To-do item:
Pull out the rows starting at the line containing "At what (x,y)" and ending at the line containing "series-label: Gypsum is", and copy them word for word. Leave the pictures out.

*** Excerpted data

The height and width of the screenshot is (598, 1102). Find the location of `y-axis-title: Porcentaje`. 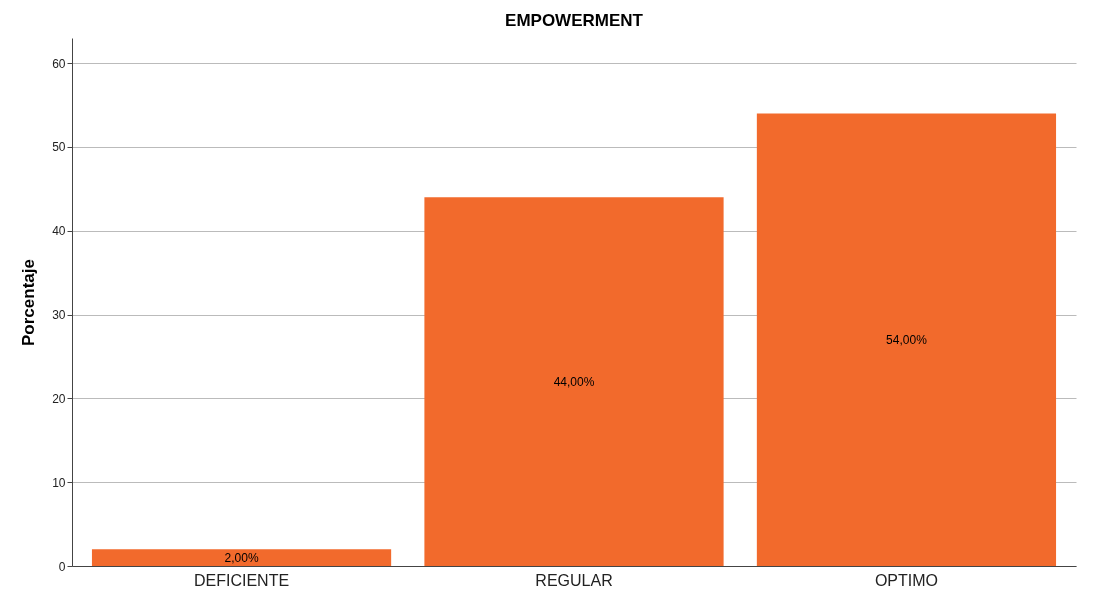

y-axis-title: Porcentaje is located at coordinates (29, 302).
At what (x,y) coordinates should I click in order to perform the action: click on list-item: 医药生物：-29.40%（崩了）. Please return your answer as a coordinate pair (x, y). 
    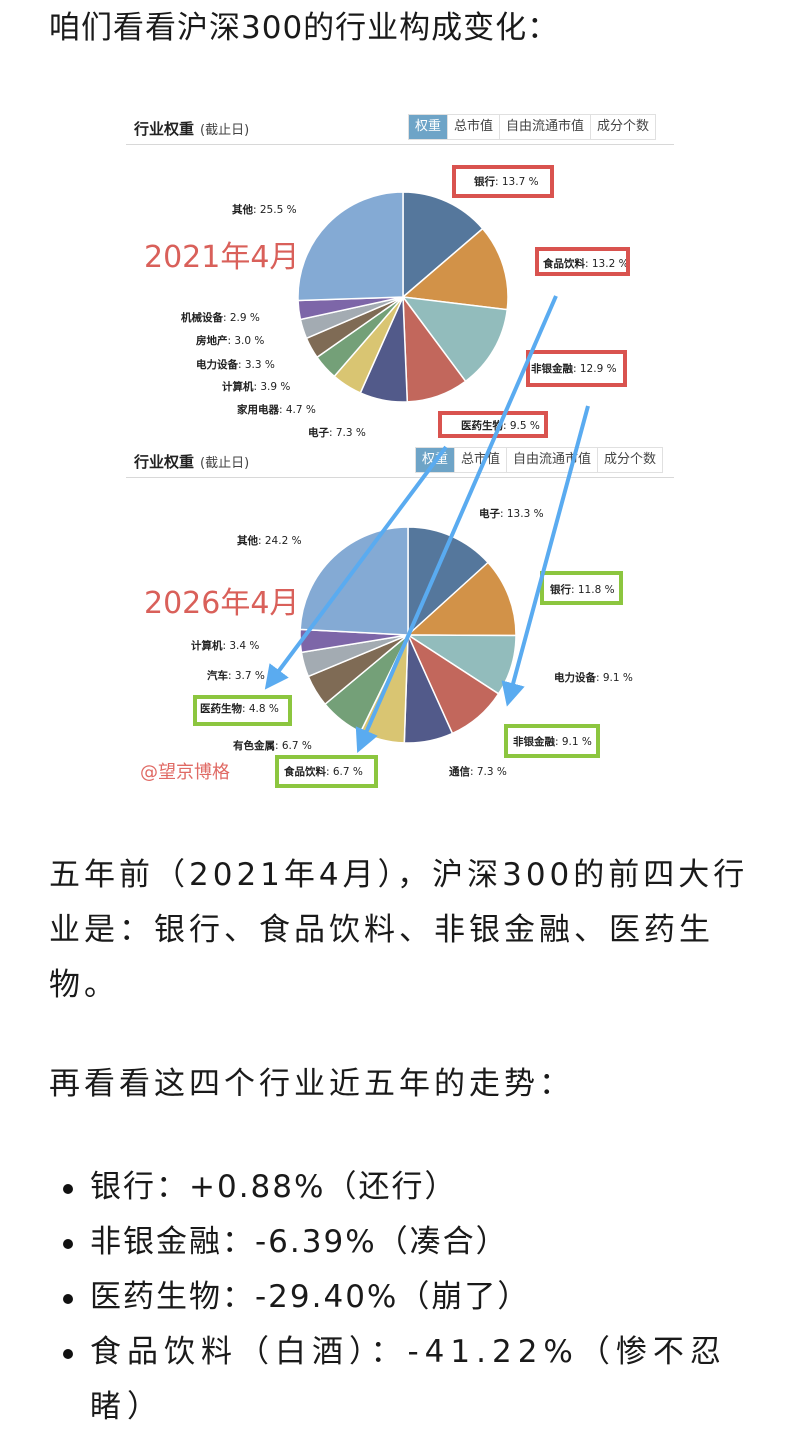
    Looking at the image, I should click on (408, 1298).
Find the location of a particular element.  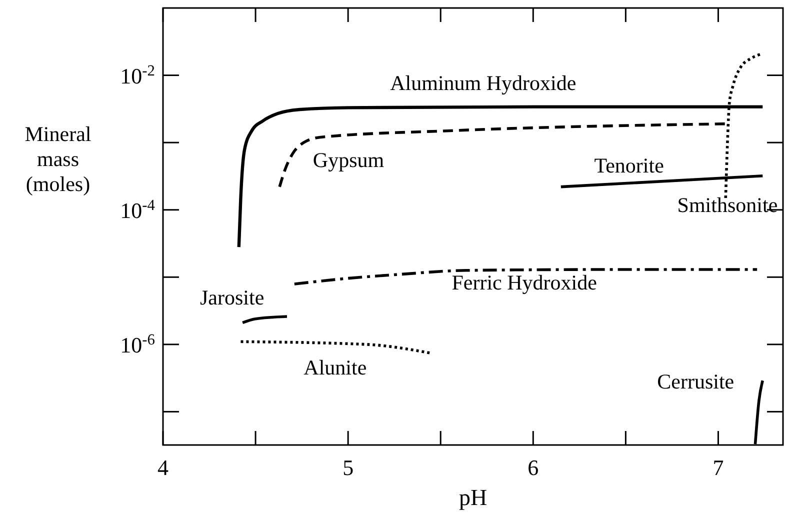

series-label: Gypsum is located at coordinates (348, 160).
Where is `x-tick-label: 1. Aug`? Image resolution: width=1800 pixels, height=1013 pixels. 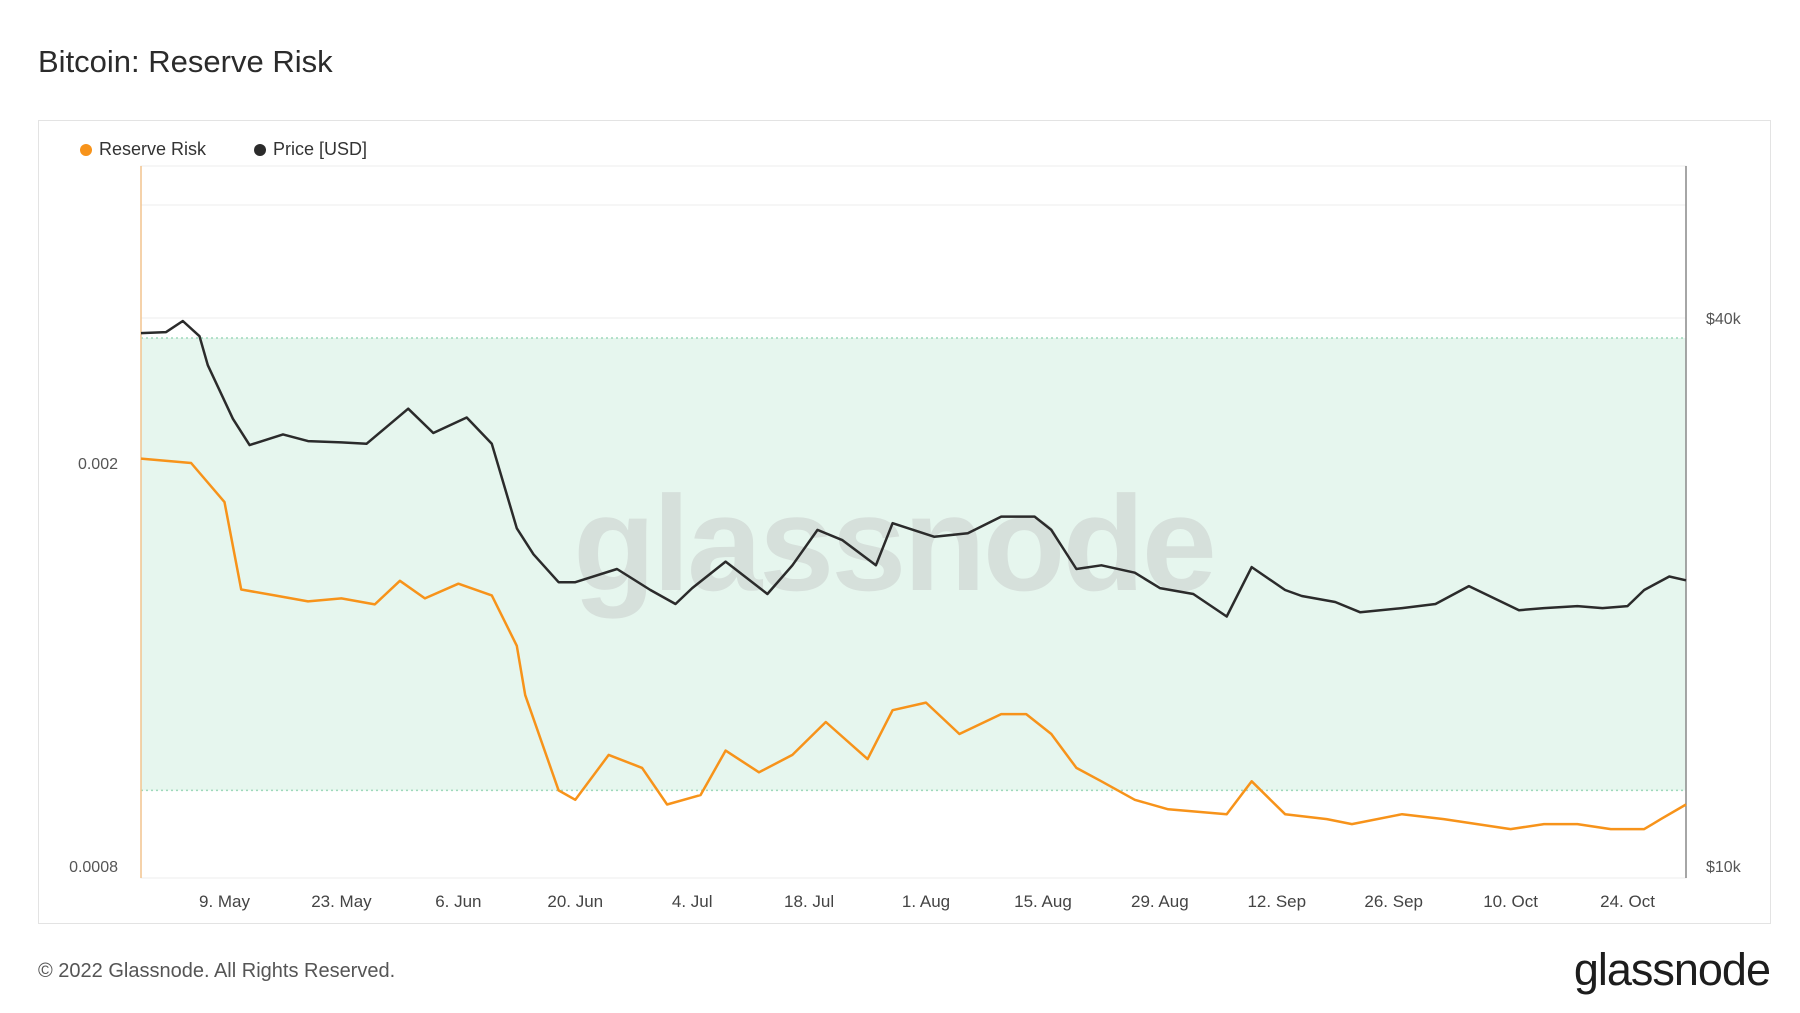 x-tick-label: 1. Aug is located at coordinates (926, 902).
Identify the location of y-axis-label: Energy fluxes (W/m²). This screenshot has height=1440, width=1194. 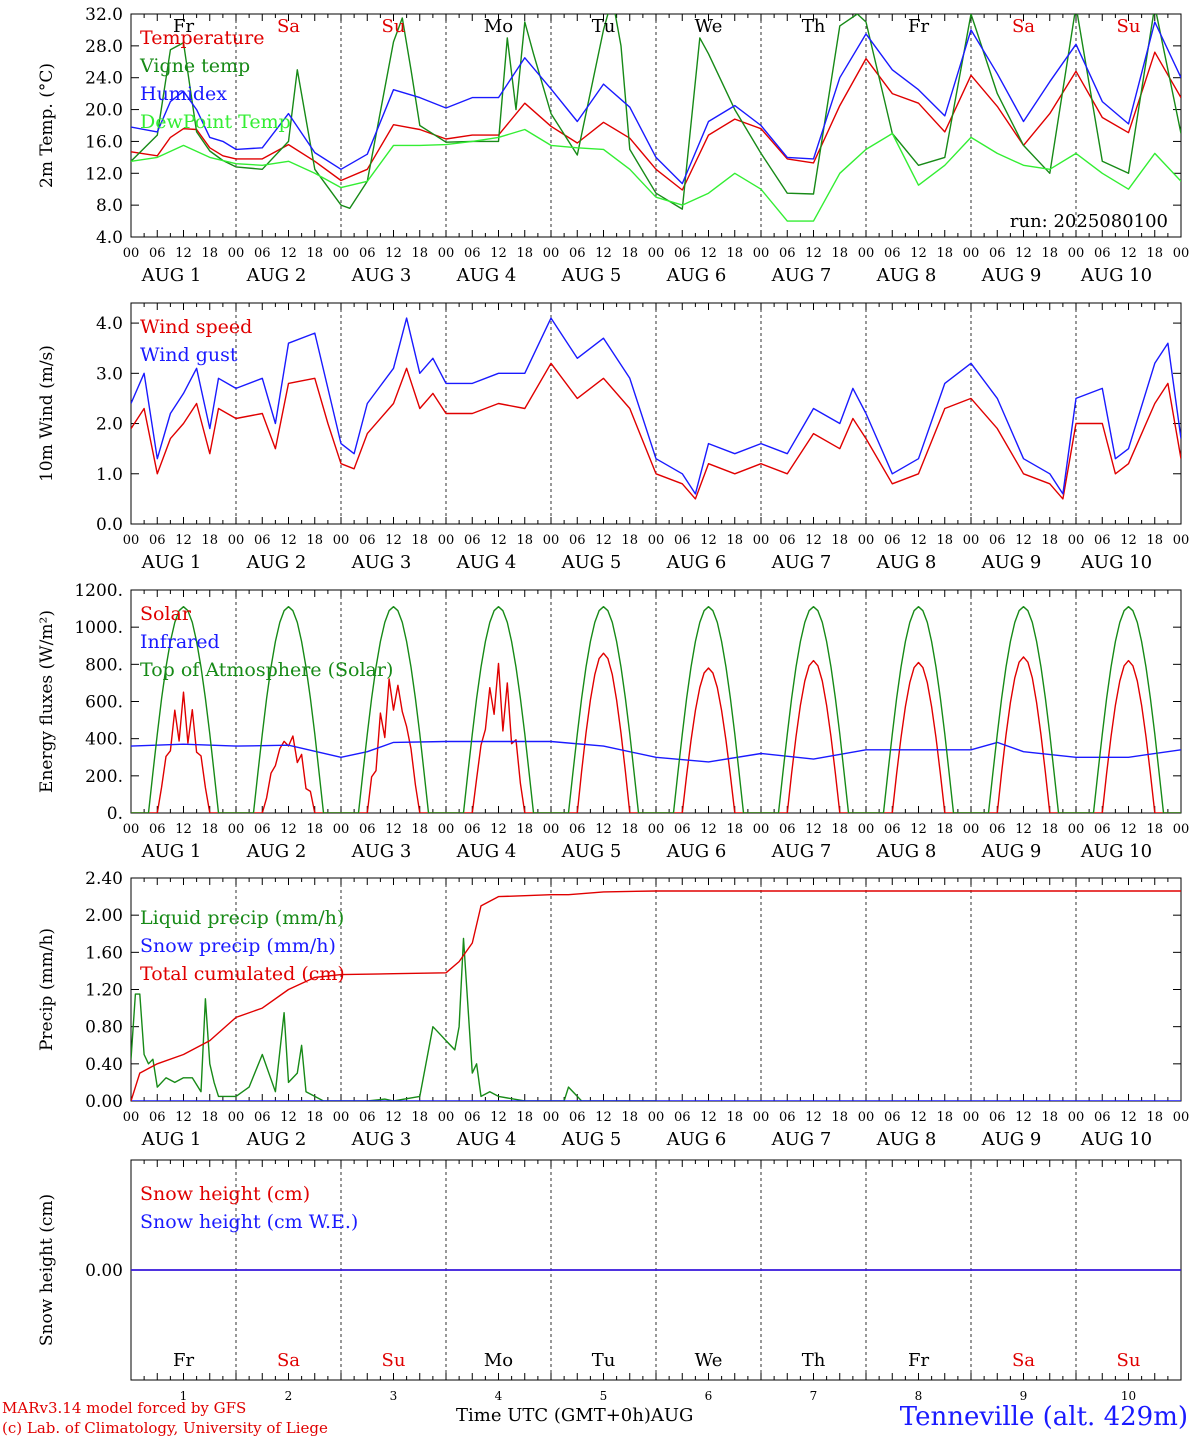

******

Result for this exercise:
At what (x,y) coordinates should I click in order to perform the action: click on list-item: 医药生物：-29.40%（崩了）. Please return your answer as a coordinate pair (x, y). 
    Looking at the image, I should click on (408, 1298).
Find the location of a particular element.  

series-label: Gypsum is located at coordinates (348, 160).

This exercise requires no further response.